== About this task ==
Word for word, please restate each record and pass over the pictures.
+ + + + + + +
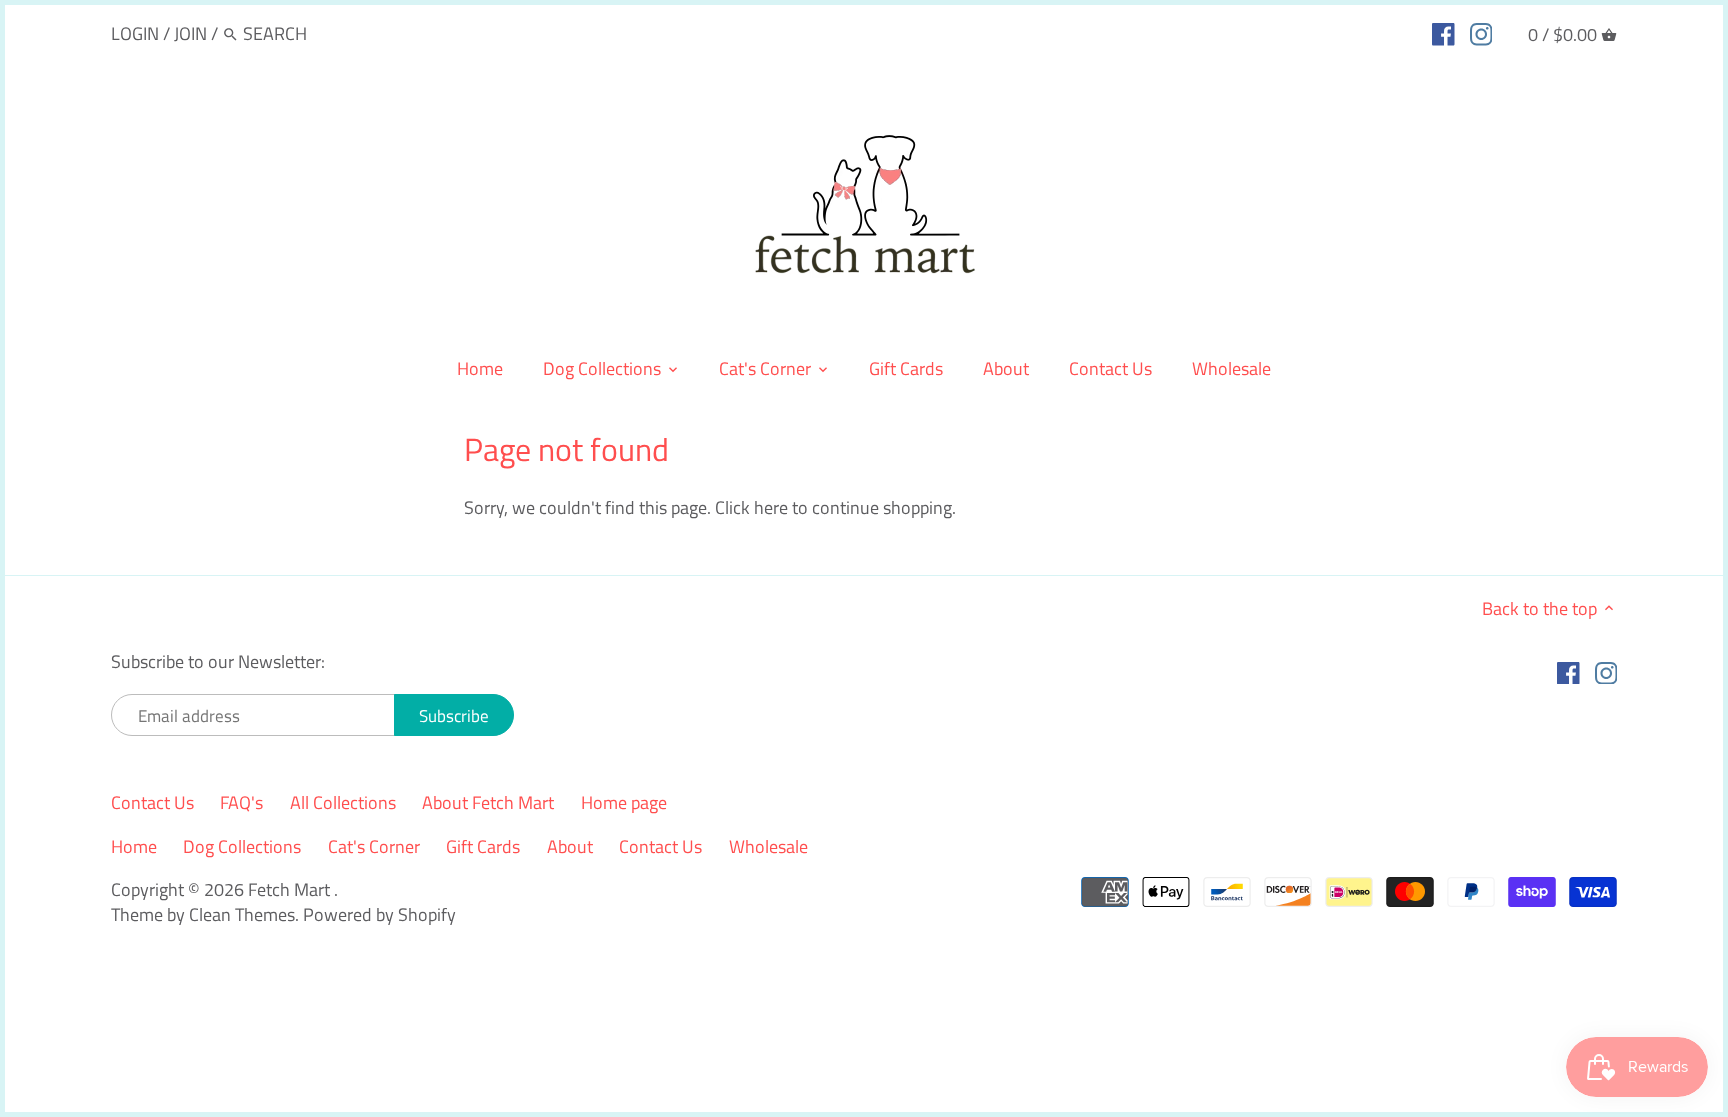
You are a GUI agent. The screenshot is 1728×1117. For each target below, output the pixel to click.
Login (135, 33)
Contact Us (152, 802)
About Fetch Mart (488, 802)
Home (134, 846)
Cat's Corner (374, 846)
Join (190, 33)
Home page (624, 802)
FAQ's (241, 802)
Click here (751, 507)
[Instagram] (1481, 33)
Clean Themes (242, 914)
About (570, 846)
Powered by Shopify (379, 914)
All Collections (343, 802)
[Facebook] (1443, 33)
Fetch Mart (291, 889)
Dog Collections (242, 846)
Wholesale (768, 846)
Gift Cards (483, 846)
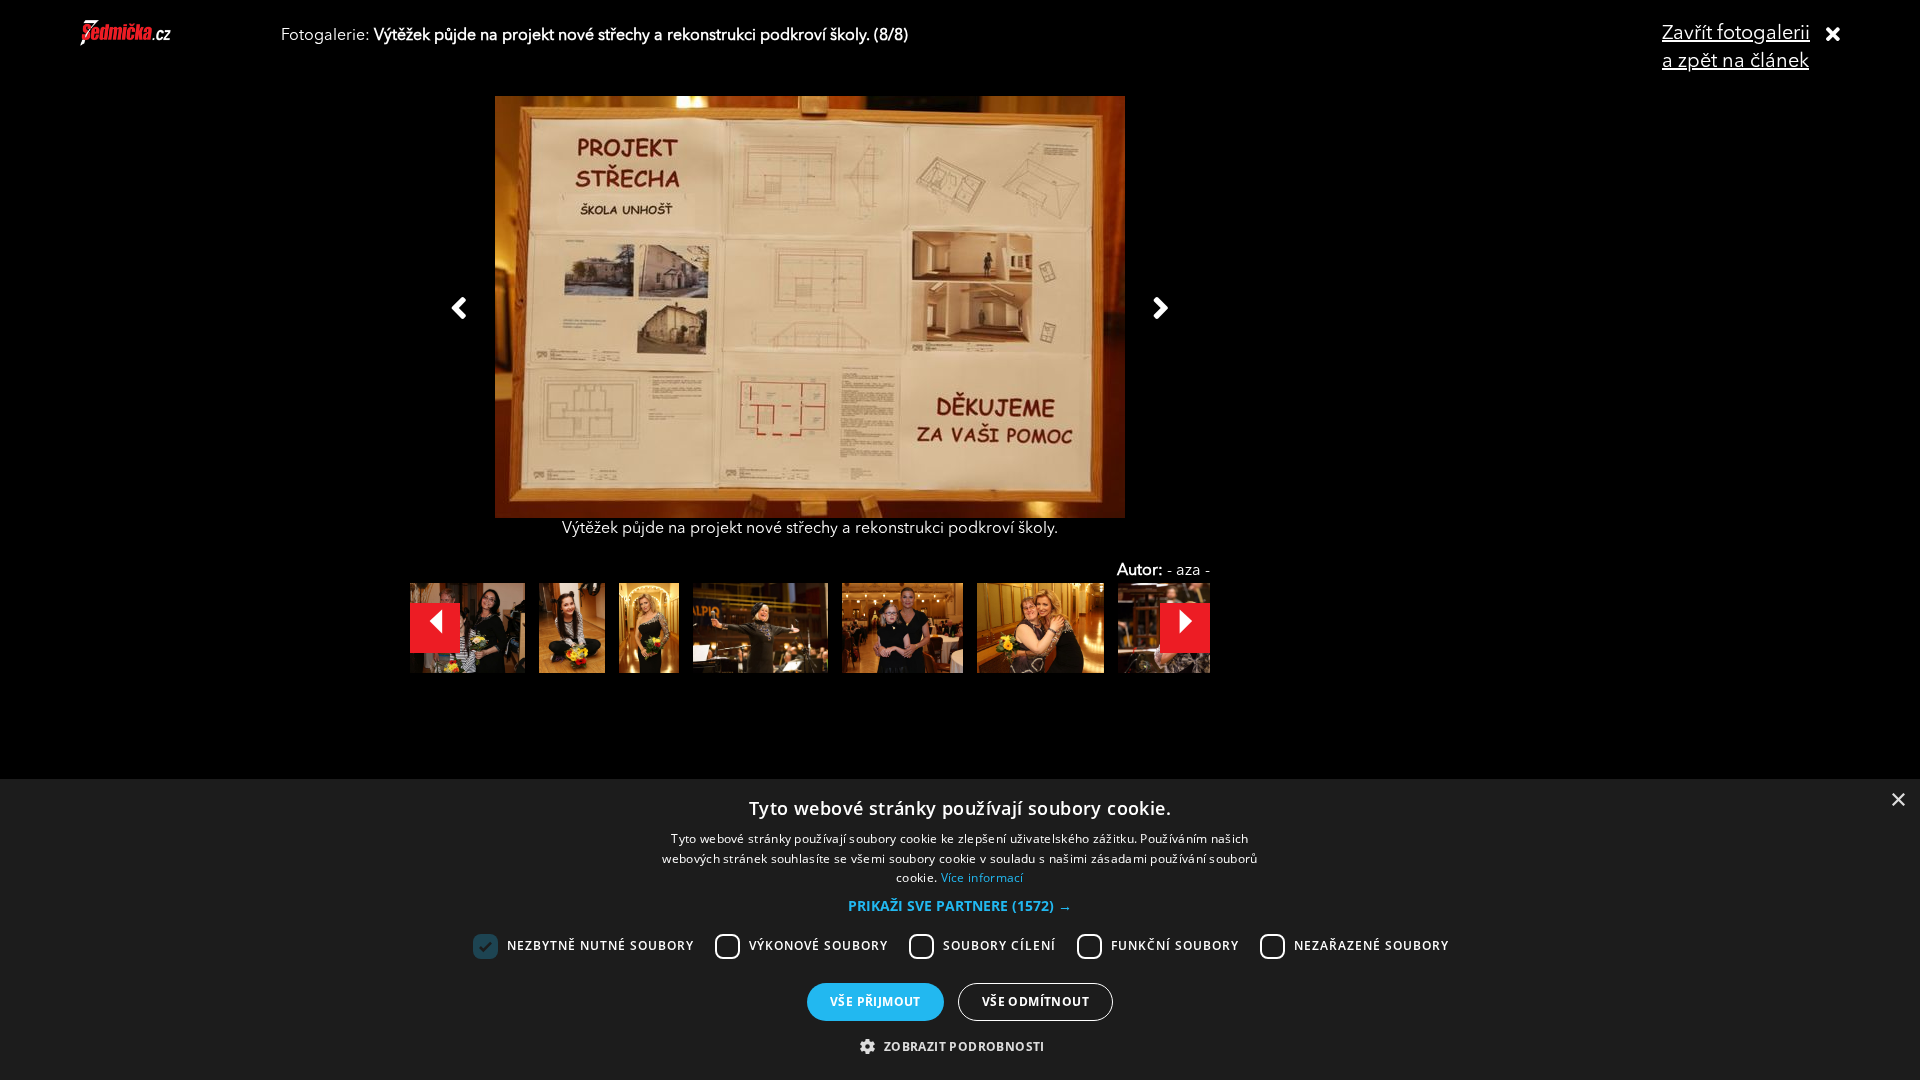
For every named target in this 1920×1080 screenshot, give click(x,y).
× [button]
+ + + + + + +
== Result of the task ==
You are a GUI agent. The screenshot is 1728×1117. For each target below, output the pixel to click.
Login (135, 33)
Contact Us (152, 802)
About Fetch Mart (488, 802)
Home (134, 846)
Cat's Corner (374, 846)
Join (190, 33)
Home page (624, 802)
FAQ's (241, 802)
Click here (751, 507)
[Instagram] (1481, 33)
Clean Themes (242, 914)
About (570, 846)
Powered by Shopify (379, 914)
All Collections (343, 802)
[Facebook] (1443, 33)
Fetch Mart (291, 889)
Dog Collections (242, 846)
Wholesale (768, 846)
Gift Cards (483, 846)
For every named target in this 1920×1080 screenshot, give click(x,y).
× [button]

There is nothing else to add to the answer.